The geometric bandwidth is of interest since it is the bandwidth of the finite element matrix associated with the mesh, when a scalar quantity is being approximated and there is a single unknown for every node, and the unknowns have the same numbering as the nodes.

Usage:

mesh_bandwidth element_file
where
• element_file contains a list of the node indices that form each triangle of the triangulation,
computes and prints the geometric bandwidth.

Languages:

MESH_BANDWIDTH is available in a C version and a C++ version and a FORTRAN77 version and a FORTRAN90 version and a MATLAB version.

Related Data and Programs:

TABLE_DELAUNAY, a C++ program which triangulates a set of nodes whose coordinates are stored in a file.

TET_MESH_RCM, a C++ program which applies the reverse Cuthill-McKee reordering to a tetrahedral mesh of nodes in 3D.

TRIANGLE, a C program which computes a triangulation of a geometric region.

TRIANGULATION_BOUNDARY_NODES, a C++ program which reads data defining a triangulation, determines which nodes lie on the boundary, and writes their coordinates to a file.

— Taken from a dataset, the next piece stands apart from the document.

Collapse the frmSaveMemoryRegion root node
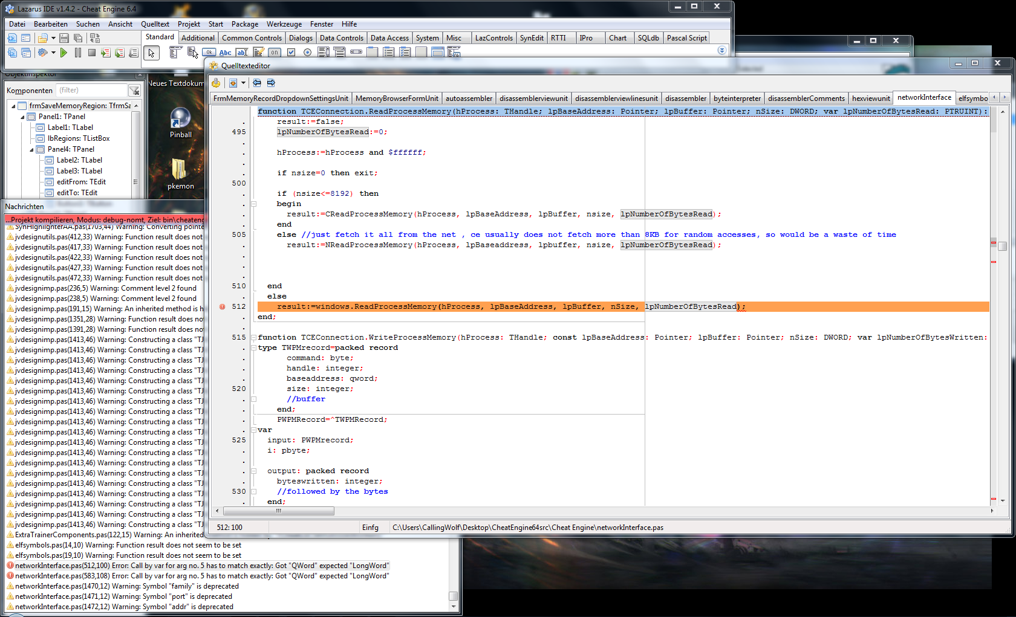This screenshot has width=1016, height=617. (13, 106)
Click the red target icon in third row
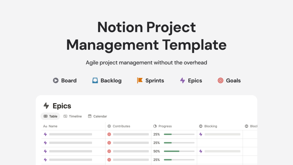Viewport: 293px width, 165px height. (x=109, y=151)
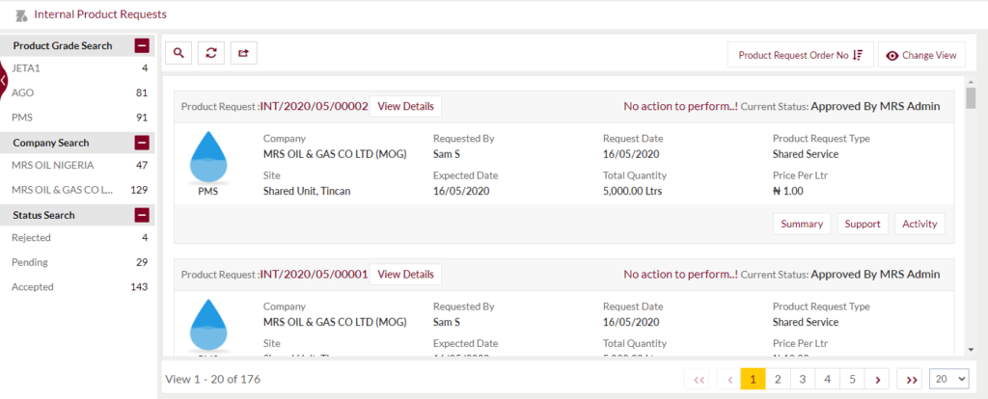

TRIANGULATION_DISPLAY_OPENGL, a C++ program which reads files defining a triangulation and displays an image using Open GL.

TRIANGULATION_L2Q, a C++ program which reads data defining a 3-node triangulation and generates midside nodes and writes out the corresponding 6-node triangulation.

TRIANGULATION_ORDER3, a directory which contains a description and examples of order 3 triangulations.

TRIANGULATION_ORDER6, a directory which contains a description and examples of order 6 triangulations.

TRIANGULATION_ORIENT, a C++ program which reads data defining a triangulation, makes sure that every triangle has positive orientation, and if not, writes a corrected triangle file.

TRIANGULATION_PLOT, a C++ program which reads data defining a triangulation and creates a PostScript image of the nodes and triangles.

TRIANGULATION_Q2L, a C++ program which reads data defining a 6-node triangulation, and subdivides each triangle into 4 3-node triangles, writing the resulting triangulation to a file.

TRIANGULATION_QUALITY, a C++ program which reads data defining a triangulation and computes a number of quality measures.

TRIANGULATION_REFINE, a C++ program which can be used to refine a triangulation.

Reference:

1. Alan George, Joseph Liu,
Computer Solution of Large Sparse Positive Definite Matrices,
Prentice Hall, 1981,
QA 188.G46
2. Norman Gibbs, William Poole, Paul Stockmeyer,
An Algorithm for Reducing the Bandwidth and Profile of a Sparse Matrix,
SIAM Journal on Numerical Analysis,
Volume 13, pages 236-250, 1976.
3. Norman Gibbs,
Algorithm 509: A Hybrid Profile Reduction Algorithm,
ACM Transactions on Mathematical Software,
Volume 2, Issue 4, pages 378-387, 1976.
4. Joseph ORourke,
Computational Geometry,
Cambridge University Press,
Second Edition, 1998.

Examples and Tests:

Some sample mesh files include:

List of Routines:

• MAIN is the main program for MESH_BANDWIDTH.
• BANDWIDTH_MESH determines the bandwidth of the coefficient matrix.
• FILE_COLUMN_COUNT counts the number of columns in the first line of a file.
• FILE_ROW_COUNT counts the number of row records in a file.
• I4_MAX returns the maximum of two I4's.
• I4_MIN returns the smaller of two I4's.